## Data excerpts
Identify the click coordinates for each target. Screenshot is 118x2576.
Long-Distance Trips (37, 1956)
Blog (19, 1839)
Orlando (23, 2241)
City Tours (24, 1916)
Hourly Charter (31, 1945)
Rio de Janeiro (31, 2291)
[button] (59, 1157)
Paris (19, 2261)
...
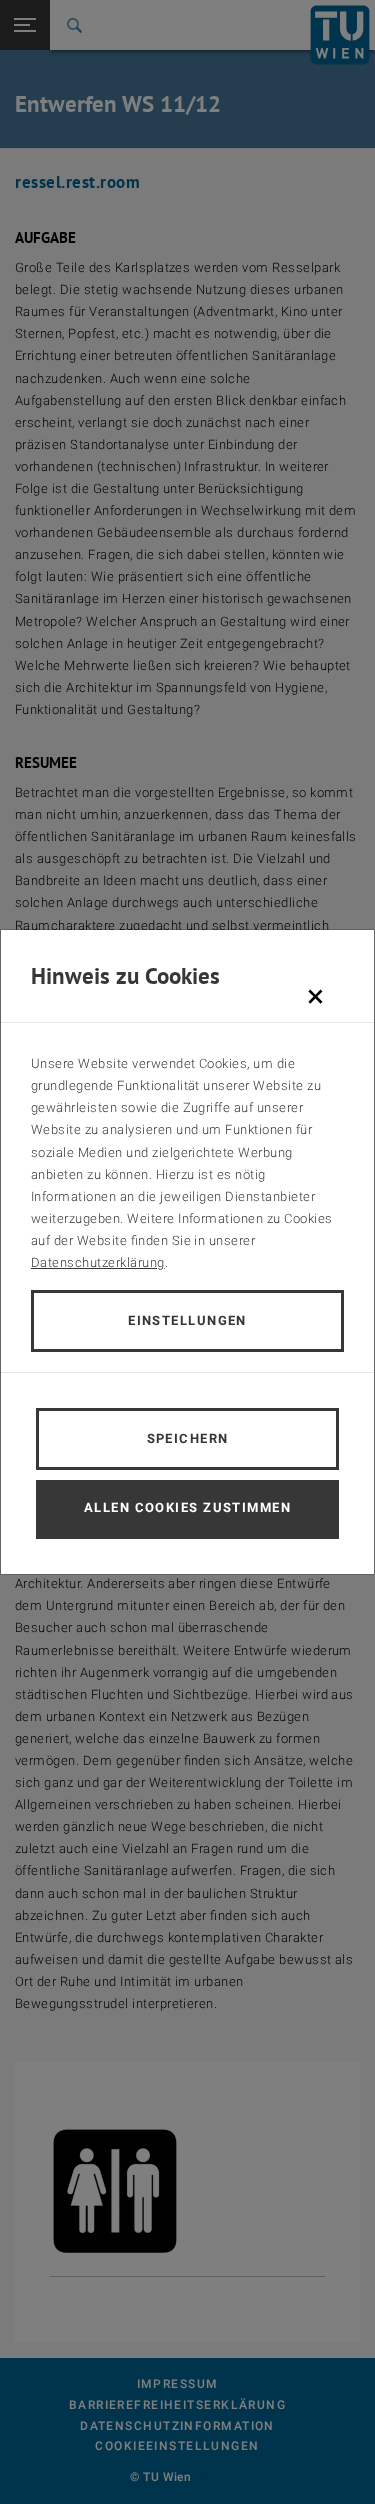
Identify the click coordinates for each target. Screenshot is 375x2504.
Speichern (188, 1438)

## What the task asks
Please report how many lines in the records above contain the word "Screenshot", and give nothing but the number.

## Reply to the exercise
2